Here’s a virtually unknown and amateurish 20th Century documentary that packs a 21st Century punch: Black at Yale, Warrington Hudlin’s student project that chronicles how little progress our country has made in matters of race since that film was released in 1974.
I say “amateurish” only because it’s a simply-made film on a shoestring budget. In reality, Hudlin displays great filmmaking instincts, even as a student, in letting his subjects simple “be” on film. And what subjects; the story basically revolves around a young African-American man named Eugene Rivers who one day just decided he would more or less waltz on over to New Haven, CT and start attending classes at Yale in his thirst for knowledge.
That thirst- a pure, unadulterated curiosity, completely devoid of political or racial context- is the heart of this film, and what makes Rivers such a fascinating subject. Quite simply, he doesn’t understand why he can’t just go and learn from the best. Rivers is clearly a brilliant young man who has already absorbed plenty of great books and teachings in his quest for knowledge. The fact that he’s a Black man trying to navigate a predominantly White education system never enters into this picture- he just loves to learn and discuss what he’s learned. He’s intellectually restless and hungry, and Yale, in theory, affords a person like him the perfect environment in which to blossom.

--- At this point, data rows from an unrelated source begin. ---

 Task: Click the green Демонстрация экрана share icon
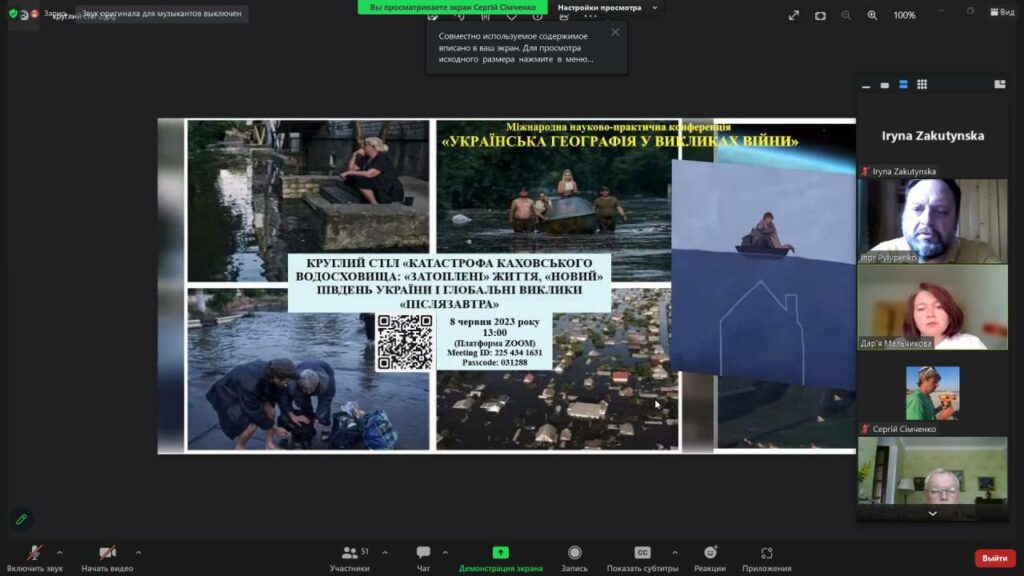[500, 552]
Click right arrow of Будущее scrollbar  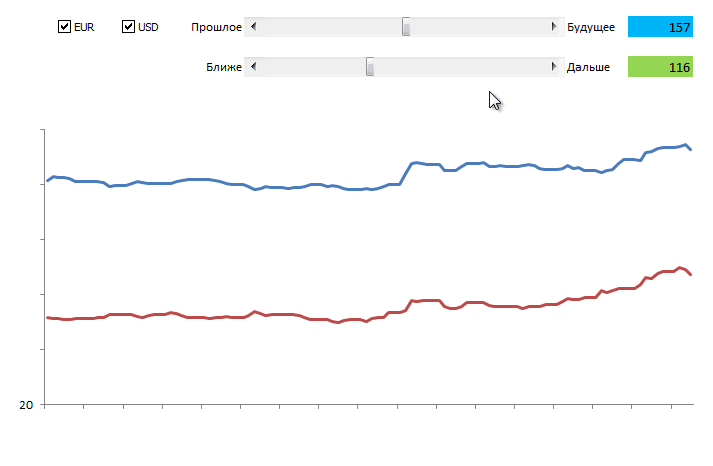(555, 27)
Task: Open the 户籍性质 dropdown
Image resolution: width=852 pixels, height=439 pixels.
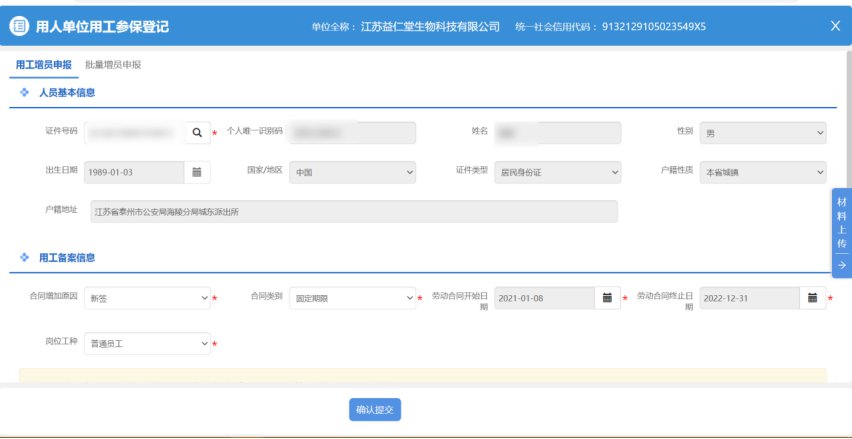Action: pos(763,172)
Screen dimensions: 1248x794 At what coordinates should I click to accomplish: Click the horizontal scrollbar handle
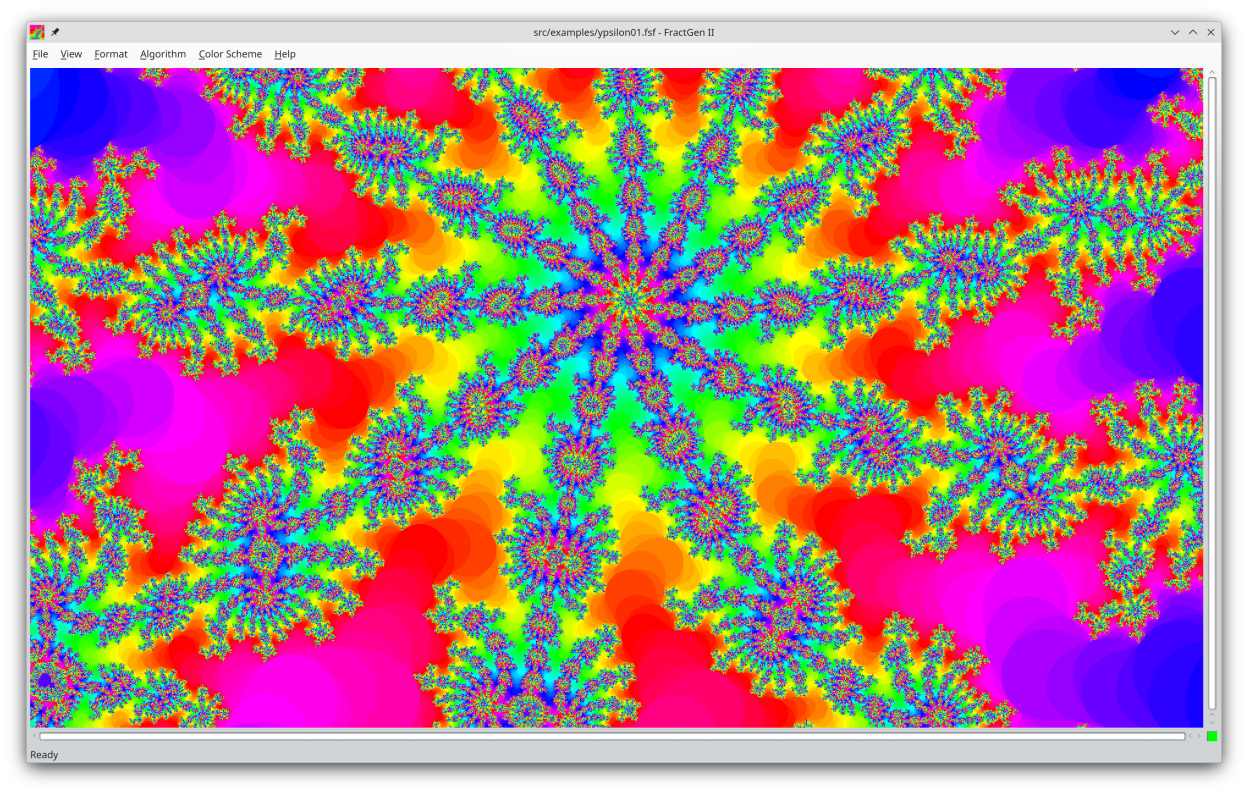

Except, of course, that it doesn’t, and Hudlin interviews several other people, including Stokely Carmichael, all who provide the commentary and context for Rivers’ actions. One of the best scenes in here involves Rivers getting into a heated argument with two young African American women who call him out for his allegiance to a predominantly White and racist education system at the expense of his own people. As he grasps for a defense, you realize this is not a debate between people, but between millennia-old ideologies we’re nowhere near reconciling.
Seeing Rivers’ situation is heartbreaking: an individual held back from being able to pursue his passion by the invisible chains we all are bound by. Some of us navigate the system better than others, but Black at Yale is a stark reminder that even today, we humans have a long way to go.